Well damn……Thanksgiving

Well damn……Thanksgiving

Yep, a few days have passed as what  was going to be my “carpe diem”moment for Thanksgiving but yet it was quite possibly the worst Thanksgiving ever for me. Weird huh? No shit. That’s what I said. Why you wonder? Well, here again is my best to describe to you the why’s and all the other crap I have been dealing with these days. Call it a relaunch to my blog and also some therapy for me. I guess the one thing I have come to find out is that writing for me is the best relief. So forgive me if I ramble and this does not follow logical order

Thanksgiving for most is a time to sit back and be “thankful” for the things we have in our lives but this Thanksgiving found me having to explain the loss of our son and the lack of communication from my daughter Zoe. Those of you that follow along or read all know about Reagan but where I may have missed the beat is to also mention that my daughter Zoe has chosen not to speak to me or communicate to me in the last 6 months.

I have done all that I can do to be a great or good father but about 6 months ago I had enough of having plans cancelled and/or changed at the last minute. I sent Zoe a text, email and left a voicemail that told her that a relationship took two people to work and that I felt it was one sided and when she was ready to participate to let me know and I would be here for her. What is one to do? Force her to spend time with me via court order? Hell no, that would only make her dislike me more. I needed to do something but I had and have run out of options. What do you do to make a 14 year old spend time with you, a father? I have feelings in all this too right?

Please, before you give me all your answers. It’s not that easy. Yes, court order-but no. Enlist her mother to help. Tried that and all I got was a “she is old enough to make her own decisions.” So that is lost. What do you do that doesn’t piss your kid off and at the same time make her want to spend time with you? I am out of ideas.

Second part of Thanksgiving sucking. I not only felt like I had lost one child but we had actually lost another one with the loss of Reagan. So double the whammy.

I spent most of Thanksgiving in Alabama mourning the loss of two children both of which I feel like I have no control over. It got old real fast when family members would tell me how sorry they were and in the same breathe ask me about Zoe. It got to a point that it just felt better to sit on the couch at my cousins and just watch football and not answer any more questions.

Now I am the asshole. The family guy who does not want to spend anytime with his family? Yep,that was me. Closed and not open for business.

You want a kick in the nuts? Well, I have one to go with all the rest! I thought for a bit I was having heart issue. After going to a few doctors and having a few test ran I found out I was not having a heart issue like I thought but I was actually having a “HEART” issue. I had and have not processed the loss of my son and my teammate from back in May. I have/had thought I had dealt with all these issues but I had done nothing more than bury them deep inside of me and that has caused me to have anxiety/panic attacks. No fun let me tell you that.

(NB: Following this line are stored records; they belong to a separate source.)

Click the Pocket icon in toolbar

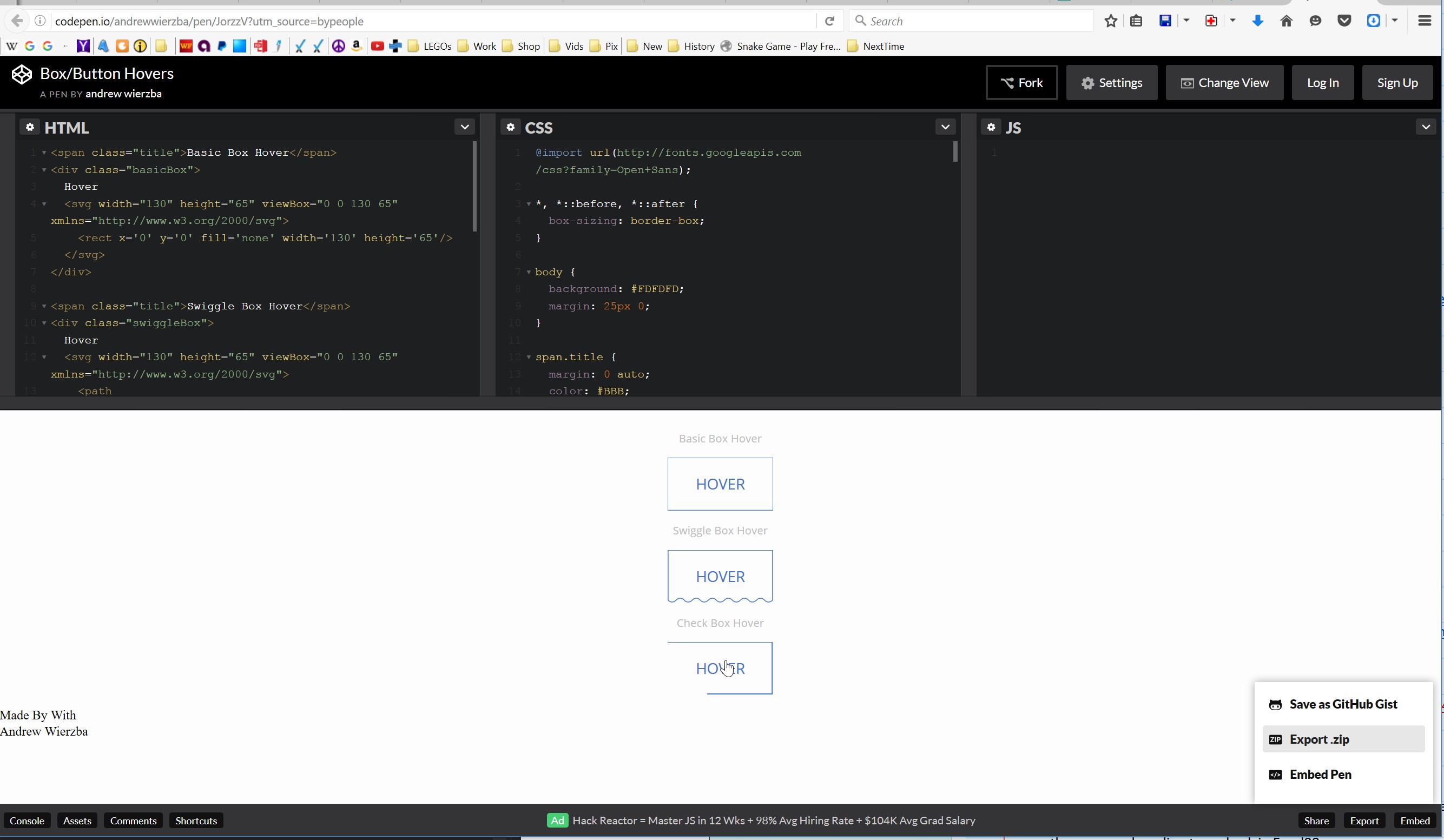point(1344,21)
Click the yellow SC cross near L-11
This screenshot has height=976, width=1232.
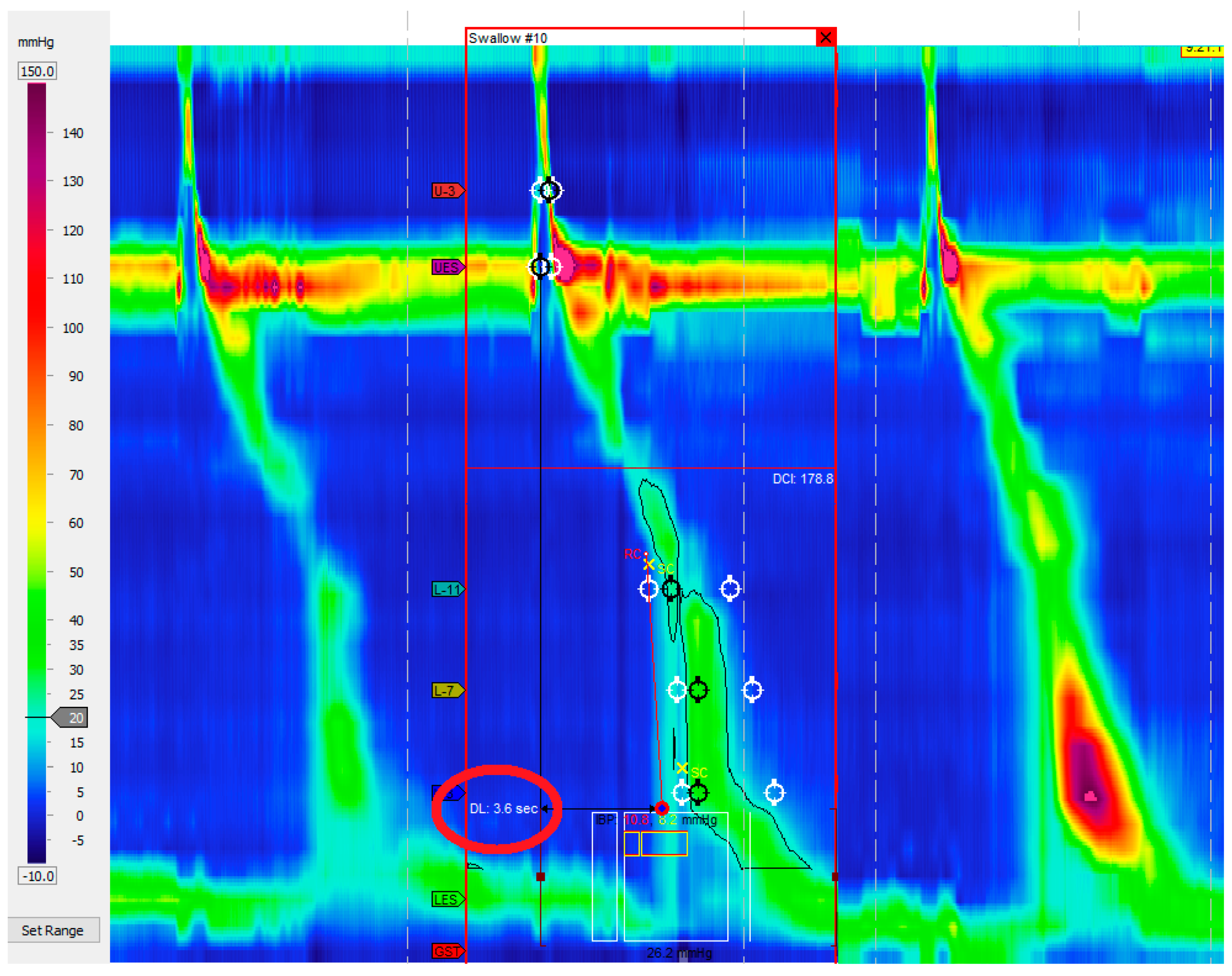click(x=649, y=564)
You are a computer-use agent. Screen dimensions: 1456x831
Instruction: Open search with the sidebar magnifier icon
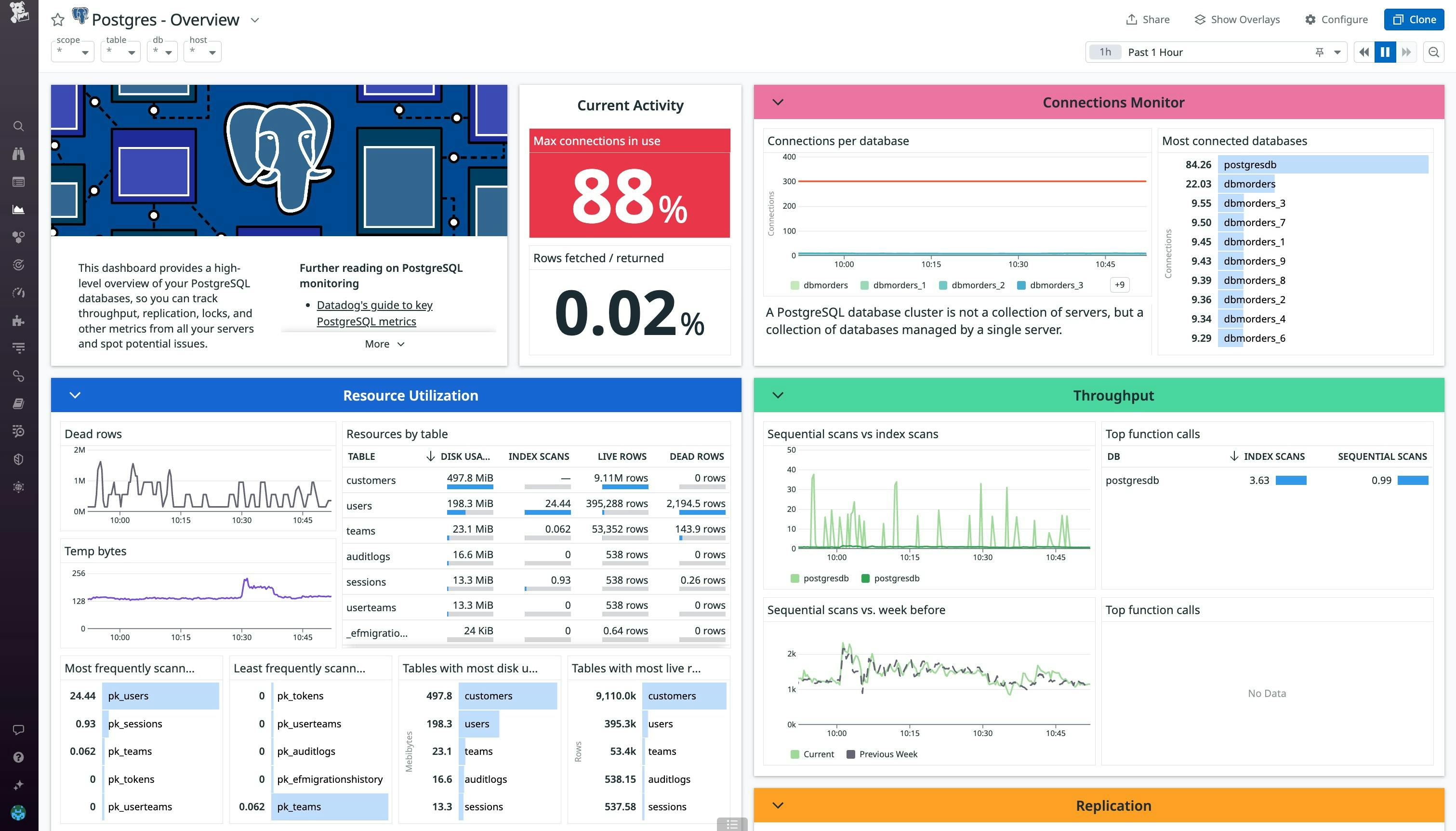click(x=18, y=126)
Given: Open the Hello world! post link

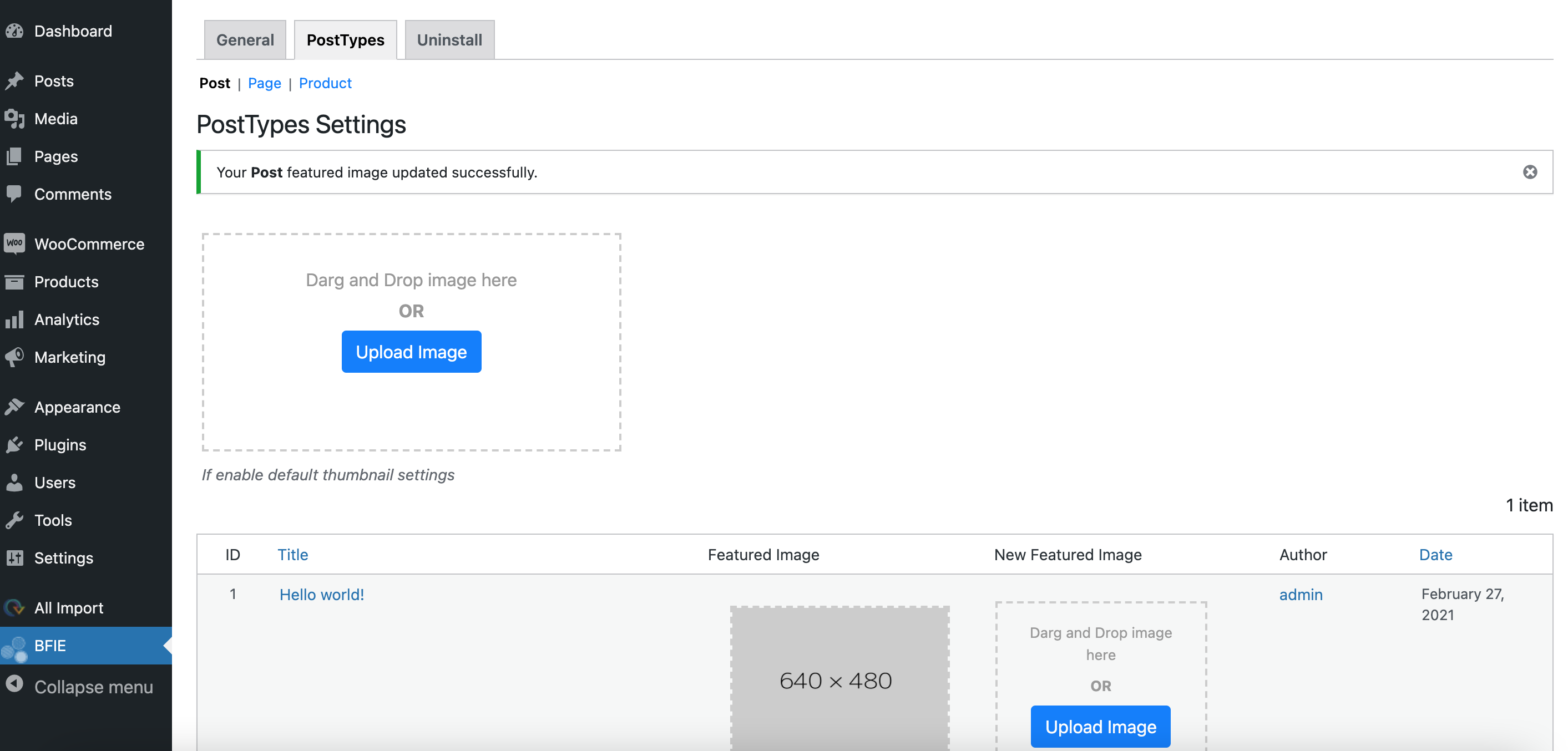Looking at the screenshot, I should 321,595.
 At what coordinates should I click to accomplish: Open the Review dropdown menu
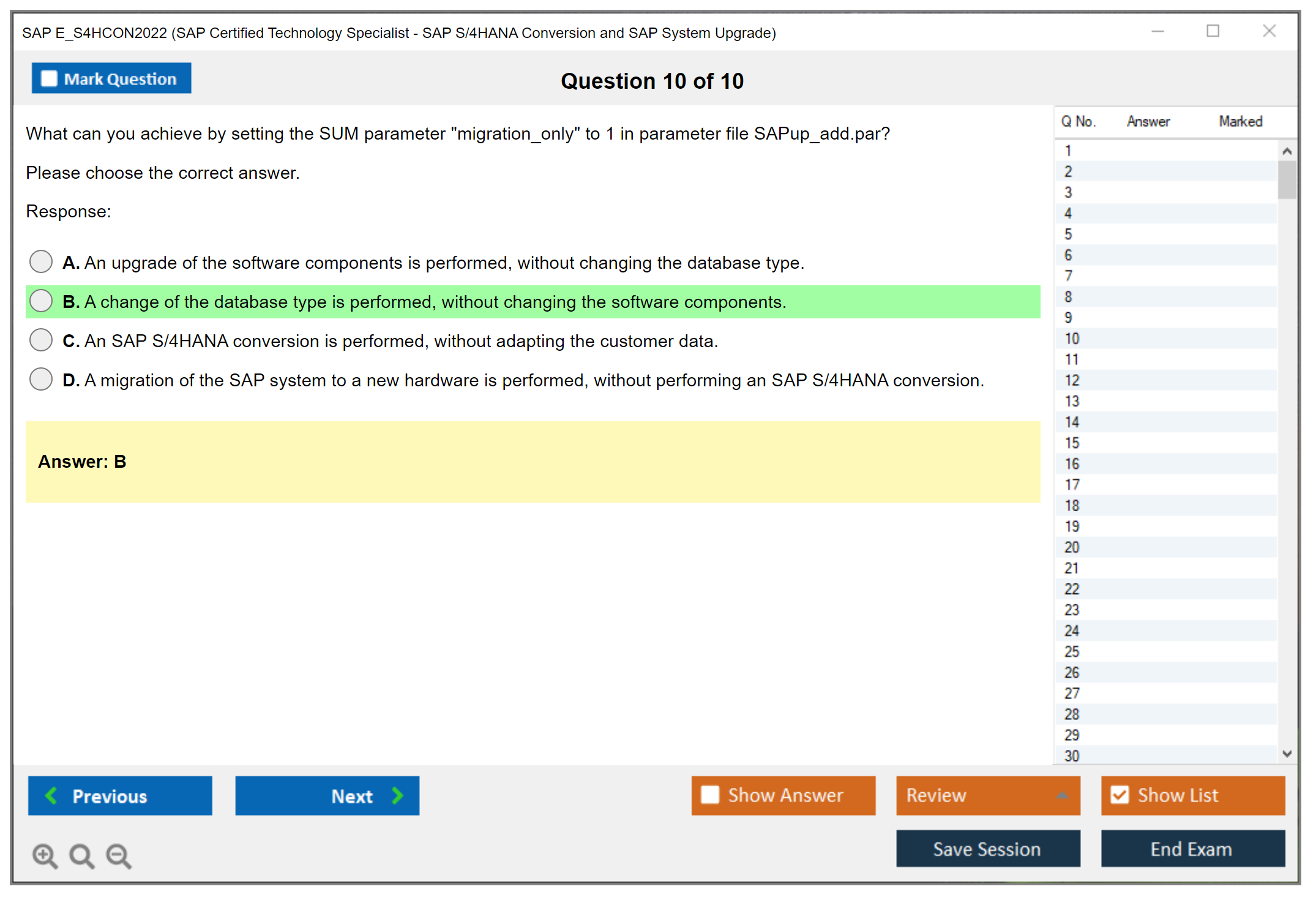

Hell, I am kinda having one as I type this now. I used to wonder to myself what and even if these kind of attacks are real. Well let me tell you they are not fun and they are real. -as I grit my teeth.

I have done my best to deal with this but sometimes I am at a loss. Tonight was by far one of the best nights for me because I took time to open up to my wife about all that has been going on in my head and heart. Tough but yet relieving. She did not and does not judge me as she is going through her own things and loves me unconditionally. Here lies another problem. I wish I was stronger to help her with her grieving with the loss of Reagan but I am not. I feel failed at times as a husband since this is the one thing I cannot fix or correct.

I had a few people ask me this week if we were planning on having another child and even suggested that if we did it would help us deal with the loss of Reagan. I can tell you without any doubt in my head that this will not help. His loss will never go away or replace him. I am also not suggesting that this is what they meant but until you hold your child and watch him pass before your eyes I am asking that you don’t pretend like you know. It is still the hardest day of my life and continues to be. Hence the anxiety.

I would like to think that another child is in the cards for us but at this point I doubt it. Fear of loss, harm to my wife and the clock is ticking on me. Hey, 43 is not young or old.

I am one to always be the eternal optimist. So I again like to believe that God has a plan for Lindsay and I. Just realize some days that you are supposed to be “thankful” are harder for others than you may think. This is not a cry for sympathy but more of cry to let you know that sometimes you truly have no idea as to what people are going through even if they are family or not. For some of us it is hard to express feelings and the things we are dealing with at any given moment. We do better when we have outlets like these so we can just say what we want to say without feeling judged or having to argue why we are the way we are and how maybe things lately have shaped us.

So to those of you, family & friends,  that I maybe have pissed off or not socialized with enough please forgive me because I am doing my best. We are doing doing our best. I am not good at “faking it” and I tend wear my feelings on my sleeve. The me “Nathan” is still here…just some days..a lot lately are harder.